PASSAGE PROVIDED.
# FITNESS and NUTRITION FORUM > DIET AND NUTRITION >  caories in a 1 lb ribeye steak

## mx3

does anybody know how many calories and protein are in a 1 lb peice of ribeye steak?

----------


## suprman09

This is for a 12 oz. ribeye so divide by three and add to the totals:

Calories 532(Kilojoules 2224) 

% DV** 
Total Fat 28.5 g 44% 
Sat. Fat 11.1 g 56% 
Cholesterol 202 mg 67% 
Sodium 216 mg 9% 
Total Carbs. 0 g 0% 
Dietary Fiber 0 g 0% 
Sugars - 
Protein 68.9 g

----------


## MuscleScience

protein= 112g
Fat=79.5g
Calories=1229

----------


## suprman09

Muscle where did you get your numbers? I used calorieking, and they seem to be alot different.

WHAT TO WORK ON.
Can you carry on the forum thread about calories and protein in a 1 lb ribeye steak, starting right after its last post?

DATASET CONTENT.
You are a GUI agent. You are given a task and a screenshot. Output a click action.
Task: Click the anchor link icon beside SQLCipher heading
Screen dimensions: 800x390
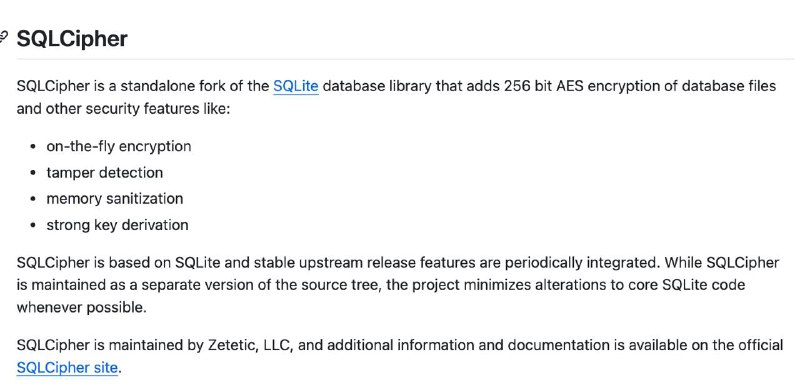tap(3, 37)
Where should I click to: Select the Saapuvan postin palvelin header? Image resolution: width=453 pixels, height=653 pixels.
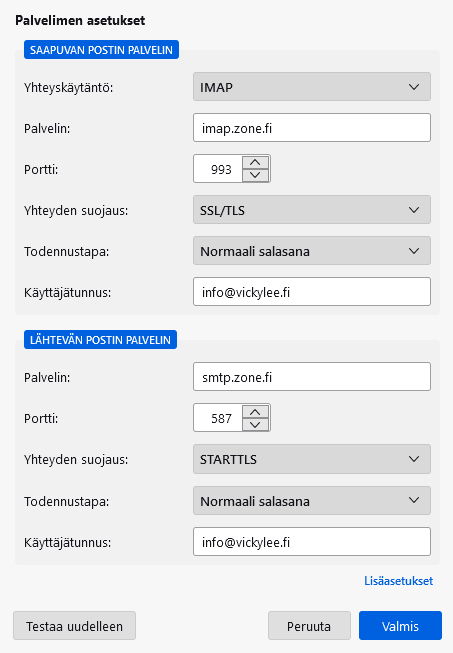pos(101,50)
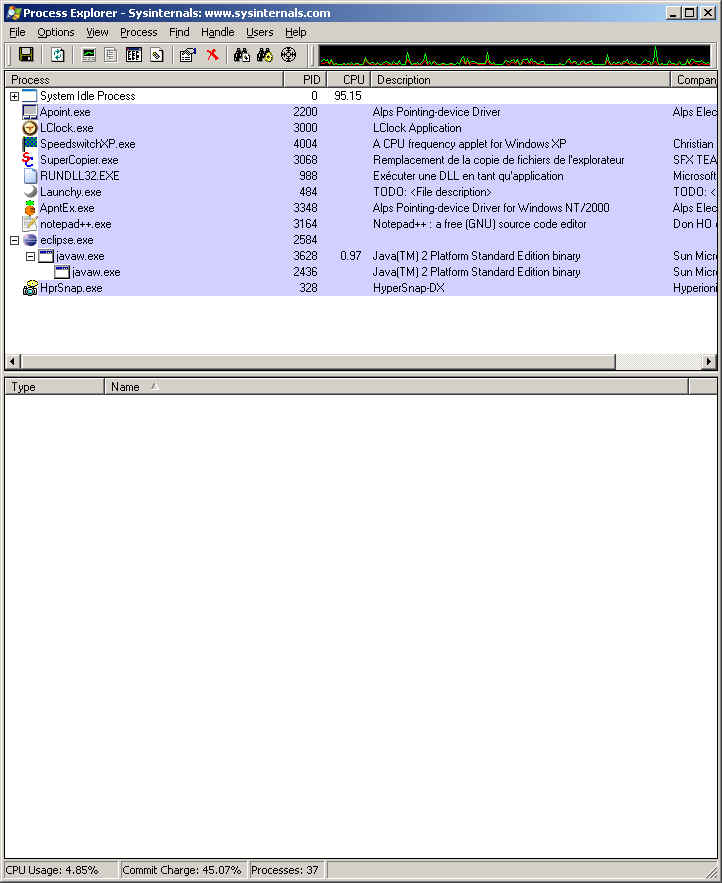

--

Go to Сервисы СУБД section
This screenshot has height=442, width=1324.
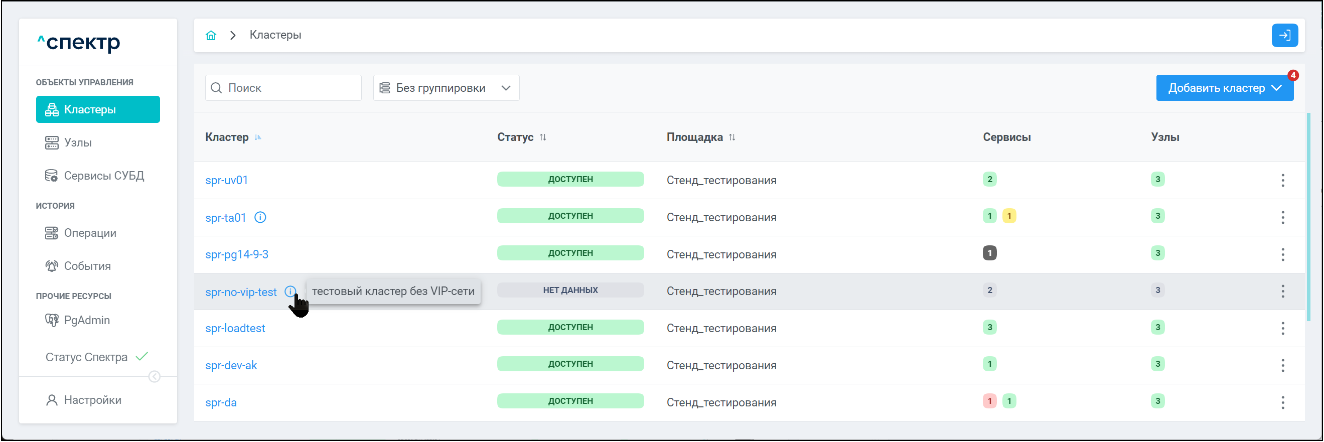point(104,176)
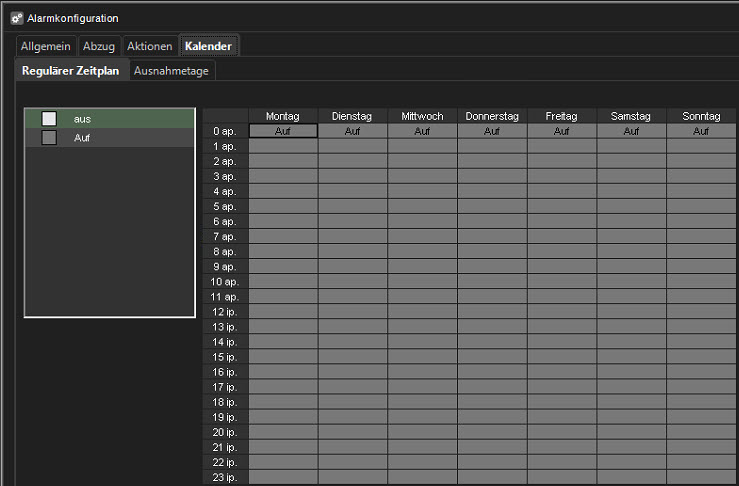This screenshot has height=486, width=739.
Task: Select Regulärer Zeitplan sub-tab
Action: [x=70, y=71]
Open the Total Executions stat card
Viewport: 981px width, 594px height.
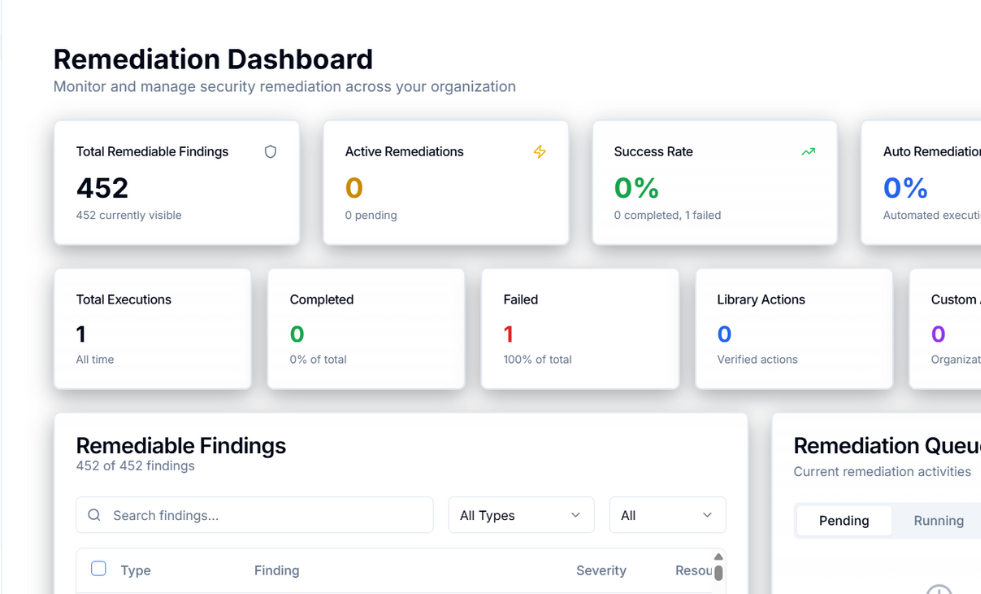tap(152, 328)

WRITTEN RESPONSE.
----------


## MuscleScience

Contemporary Nutrition
4th Edition, 2000
Gordon Wardlaw

----------


## moush

is calorie king not accurate?

----------


## naturalsux

> does anybody know how many calories and protein are in a 1 lb peice of ribeye steak?



1200 calories
80g protein
96g fat
288 cholesterol
220 sodium

this is roasted, broiled is a little less

found in the complete food counter by natrow & heslin

this for 12oz, 16oz would be close to 1400 calories 100 protein 120 fat

----------


## mx3

thanks guys great info.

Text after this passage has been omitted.